4.1. The Normal Distribution and Linear Regression
For linear regression, assuming normally distributed errors:
Pr(y_i | \mathbf{x}_i, \boldsymbol{\beta}, \sigma^2) = \mathcal{N}(y_i | \mathbf{x}_i^T \boldsymbol{\beta}, \sigma^2)
The negative log-likelihood simplifies to mean squared error plus a constant, showing that maximizing the likelihood for Gaussian regression is equivalent to minimizing MSE:
-\ell\ell(\boldsymbol{\beta}^* | \mathbf{X}, \mathbf{y}, \sigma^2) = C + \frac{1}{N} \sum_{i=1}^{N} (y_i - \mathbf{x}_i^T \boldsymbol{\beta})^2
4.2. The Bernoulli Distribution and Logistic Regression
For binary logistic regression, assuming Bernoulli-distributed outcomes:
Pr(y_i | \mathbf{x}_i, \boldsymbol{\beta}) = \theta_i^{y_i} (1 - \theta_i)^{1-y_i}
Where \theta_i = \sigma(\mathbf{x}_i^T \boldsymbol{\beta}) is the probability that y_i = 1.
Unlike linear regression, logistic regression has no analytical solution, necessitating gradient-based optimization methods.
5. Regularization for Linear Models
Regularization improves model generalization by helping to bridge the gap between training error and generalization error.

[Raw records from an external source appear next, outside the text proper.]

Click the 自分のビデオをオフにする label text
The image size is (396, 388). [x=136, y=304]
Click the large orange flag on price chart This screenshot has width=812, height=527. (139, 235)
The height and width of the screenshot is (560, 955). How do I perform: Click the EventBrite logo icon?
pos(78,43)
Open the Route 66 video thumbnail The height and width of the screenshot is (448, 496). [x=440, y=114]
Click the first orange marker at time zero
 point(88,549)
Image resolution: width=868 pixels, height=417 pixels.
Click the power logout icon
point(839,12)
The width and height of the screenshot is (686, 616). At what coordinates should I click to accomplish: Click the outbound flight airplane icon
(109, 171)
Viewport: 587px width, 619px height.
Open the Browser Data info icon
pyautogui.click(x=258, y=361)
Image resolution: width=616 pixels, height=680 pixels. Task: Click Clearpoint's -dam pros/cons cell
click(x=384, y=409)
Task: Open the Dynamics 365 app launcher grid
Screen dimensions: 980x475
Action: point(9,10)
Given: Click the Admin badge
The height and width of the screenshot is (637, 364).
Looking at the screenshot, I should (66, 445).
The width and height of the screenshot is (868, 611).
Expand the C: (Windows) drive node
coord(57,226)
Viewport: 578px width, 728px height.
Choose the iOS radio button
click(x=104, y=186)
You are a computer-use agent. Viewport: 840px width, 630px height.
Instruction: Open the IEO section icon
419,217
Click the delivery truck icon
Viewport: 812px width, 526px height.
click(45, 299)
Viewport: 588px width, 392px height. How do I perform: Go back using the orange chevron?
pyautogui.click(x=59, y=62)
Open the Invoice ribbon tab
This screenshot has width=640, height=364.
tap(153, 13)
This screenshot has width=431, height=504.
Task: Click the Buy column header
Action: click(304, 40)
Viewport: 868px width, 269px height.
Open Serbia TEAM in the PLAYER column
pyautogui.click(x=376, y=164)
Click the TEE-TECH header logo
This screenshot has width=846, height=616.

5.1. Common Regularization Approaches
Two primary norm-based penalties:
L2 Regularization (Ridge Regression):
\text{NLL} + \lambda \|\boldsymbol{\beta}\|_2^2L1 Regularization (LASSO):
\text{NLL} + \lambda \|\boldsymbol{\beta}\|_1
5.2. Effects of Regularization
Empirical examples demonstrate:
As \lambda increases, coefficients shrink toward zero
L1 regularization promotes sparsity (some coefficients become exactly zero)
L2 regularization tends to distribute the penalty across all coefficients
There often exists an optimal \lambda that minimizes generalization error
Conclusion:
This framework unifies linear models through empirical risk minimization and maximum likelihood estimation. Regularization techniques integrate into this framework to improve model generalization. This sets the foundation for optimization methods needed when analytical solutions don’t exist, particularly for logistic regression and other non-linear models.